Puis, je suis parti en Algérie et quelques années plus tard, à mon retour à Nice, je l'ai revu. Il était à la terrasse du café qu'il préférait dans le vieux Nice. Il était aveugle mais il jouait la même musique, c'est-à-dire dans le même style, pas plus triste que lorsqu'il était "voyant" et, par moment, tout aussi gravement joyeuse. Ce jour-là, j'étais terriblement cafardeux car je vivais mal ce second déracinement de ma terre natale. Je me suis approché de lui et avant même que je ne lui parle il m'a dit : "Pourquoi es-tu triste mon frère". Non seulement il m'avait reconnu alors qu'autour de nuit il y avait du bruit, des allées et et venues, qu'il était occupé à jouer... mais, encore, il avait "senti" ma tristesse. Je lui ai raconté mon histoire. Alors, il a fichu sa grosse paluche sur mon genou et m'a dit : "Ne parle plus? Tais-toi et écoute, petit"? Alors, il s'est mis à jouer, rien que pour moi. Curieusement, j'ai ressenti cette musique comme le miroir de celle qu'il avait joué quelques années dans la montagne. Le "miroir" : je ne sais comment la qualifier. Elle était comme la tristesse inversée de la précédente. Je ne sais si vous me comprenez. Elle est entrée en moi et m'a envahie comme la chaleur envahit un corps glacé et le réchauffe lentement jusqu'à ce qu'il retrouve sa "température normale".  Elle était... belle cette musique. Sublime.
 
Cette fois-ci aussi, il s'est arrêté laissant inachevé son morceau. Il m'a alors passé sa main sur mon visage comme pour, non l'essuyer mais y cueillir les larmes que j'avais encore au coin des yeux. Il a ensuite mis sa main à a bouche comme pour boire mes larmes et m'a dit : "La beauté est en moi. Toute la beauté du monde. Je t'en ai donné à boire avec ma musique. J'ai bue ta tristesse. Va en paix mon frère". Il est parti d'un immense rire. S'est levé. A rangé son saxo. Et il est parti. Je savais que je ne devais pas le suivre. Je suis donc resté assis. Sans doute pas vraiment heureux mais... serein. J'étais en paix.
 
Je n'ai jamais plus revu mon ami. Il est sans doute mort à présent. Parfois, sa musique illumine mes pensées.

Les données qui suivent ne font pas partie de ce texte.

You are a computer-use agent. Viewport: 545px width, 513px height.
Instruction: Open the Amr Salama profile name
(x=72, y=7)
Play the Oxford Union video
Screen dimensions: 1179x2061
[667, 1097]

Toujours la même : celle qu'il m'a offert ce jour-là. Et seulement celle-la.
 
Le plus curieux c'est que je n'ai jamais su le nom de mon ami et que je n'ai jamais cherché à le savoir. Je l'appelais seulement "Man" ou "(mon) frère" ou bien "tu".
 
"Tu" n'est sans doute plus vivant mais ce genre de musicien il en existe et en existera toujours. En dehors des circuits commerciaux. Heureusement sans doute car il est une vraie musique qui n'est que dans le partage : celui de l'instant.